With villagers getting excluded from food security, experts fear there might be further deterioration in Odisha’s already-poor nutrition status, especially of women and kids.
As per the Union health ministry’s National Family Health Survey 2015-16, every second (51 per cent) woman between 15 and 49 years of age in Odisha is anaemic; 44.6 per cent of kids between six and 59 months is anaemic, and every third (34.1 per cent) under-5 child is stunted (height-for-age).
To address the challenges arising out of the pandemic, food rights activists have asked the state government to start community kitchens to feed the hungry and needy.
“The second wave of the pandemic has hit the rural income and economy badly, putting a lot of people on the verge of hunger. We urge you to start community kitchens immediately and set up community kitchens at anganwadi centres in line with the Emergency Feeding Program,” read the letter signed by Panda, and Vidyut Mohanty, convenor of Right to Food, Odisha.
Last year, during the first wave of the pandemic, the Odisha government had set up community kitchens in every panchayat providing one cooked meal each day to around 100 persons in one panchayat.
This year, the Bihar government has set up such community kitchens in all its blocks which have been feeding hundreds of thousand people on a daily basis amid the state-wide lockdown last month in May.
Apart from demanding community kitchens, the non-profit has urged the state government to issue ration cards to all pending applicants, and provide cash support to address the income loss of ration card holding families, street vendors, and construction workers.
“Last year, advance ration for three months, pension for four months, and cash assistance of Rs 1,000 was given to families. Moreover, Rs 3,000 cash was given to street vendors and Rs 1,200 to construction workers. But there was nothing this year. It seems both the central and state government isn’t concerned at all,” rued Panda.
In its letter, the Right to Food Campaign has also highlighted that Accredited Social Health Activists, commonly known as ASHA workers, have not received pending COVID19 remuneration and are working without proper protective equipment.
Confirming this, ASHA worker Aparna Sarkar, from Khairapali village of Malkangiri district told Gaon Connection, “I have not received any COVID duty incentive for April and May months this year.” Last year, the central government had announced Rs 1,000 per month COVID duty incentive to frontline health workers. Many claim they have not received it this year.
Apart from no incentive, Sarkar said ASHAs were also not provided with proper safety gears in the second wave of the pandemic for a long time. Only two weeks back, the state government provided over Rs 10,000 each to ASHA workers to buy oximeters, masks, sanitisers and gloves. Two days ago, she tested positive for COVID19. Last year also she had contracted the disease.
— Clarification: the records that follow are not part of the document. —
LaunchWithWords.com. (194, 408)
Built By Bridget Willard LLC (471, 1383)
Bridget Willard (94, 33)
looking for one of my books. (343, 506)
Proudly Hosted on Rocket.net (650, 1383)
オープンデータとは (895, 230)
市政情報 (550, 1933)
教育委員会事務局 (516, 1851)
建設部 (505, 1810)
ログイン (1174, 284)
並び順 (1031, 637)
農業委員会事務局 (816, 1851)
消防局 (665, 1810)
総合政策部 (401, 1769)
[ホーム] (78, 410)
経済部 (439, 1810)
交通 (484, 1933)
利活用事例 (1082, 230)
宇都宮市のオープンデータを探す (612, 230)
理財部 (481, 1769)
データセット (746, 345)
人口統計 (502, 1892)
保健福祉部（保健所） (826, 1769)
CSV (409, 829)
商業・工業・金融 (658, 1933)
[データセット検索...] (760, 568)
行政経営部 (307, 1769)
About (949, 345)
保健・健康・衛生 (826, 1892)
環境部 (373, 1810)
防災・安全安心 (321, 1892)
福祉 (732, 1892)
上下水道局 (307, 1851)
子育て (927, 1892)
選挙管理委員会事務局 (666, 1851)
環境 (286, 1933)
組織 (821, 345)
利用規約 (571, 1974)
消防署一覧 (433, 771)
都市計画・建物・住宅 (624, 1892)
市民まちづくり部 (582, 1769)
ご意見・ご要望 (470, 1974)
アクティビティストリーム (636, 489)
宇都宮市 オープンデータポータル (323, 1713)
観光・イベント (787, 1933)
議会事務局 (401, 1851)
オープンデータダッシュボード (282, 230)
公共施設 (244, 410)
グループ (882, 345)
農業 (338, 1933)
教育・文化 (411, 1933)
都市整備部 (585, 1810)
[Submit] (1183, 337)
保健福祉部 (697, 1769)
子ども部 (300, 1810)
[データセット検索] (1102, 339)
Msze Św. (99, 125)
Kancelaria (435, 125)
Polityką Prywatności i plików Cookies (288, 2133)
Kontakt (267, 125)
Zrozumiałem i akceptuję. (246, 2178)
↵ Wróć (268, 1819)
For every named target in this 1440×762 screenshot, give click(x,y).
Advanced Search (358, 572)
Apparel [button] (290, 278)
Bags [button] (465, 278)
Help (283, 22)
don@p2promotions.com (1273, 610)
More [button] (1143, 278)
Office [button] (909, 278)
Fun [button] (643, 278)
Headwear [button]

On the one hand, in the second wave of the pandemic, people have lost their livelihoods, on the other hand, the government has failed to provide them work under the Mahatma Gandhi National Rural Employment Guarantee Act or MGNREGA, complain food rights activists. This central act promises at least 100 days of guaranteed employment to every rural household whose adult members volunteer to do unskilled manual work.
“Since April this year, work under NREGA has stopped. All these workers are sitting idle without work and income,” said Panda. The non-profit has urged the chief minister to resume MGNREGA work in the state and provide work as per demand and release wages on time.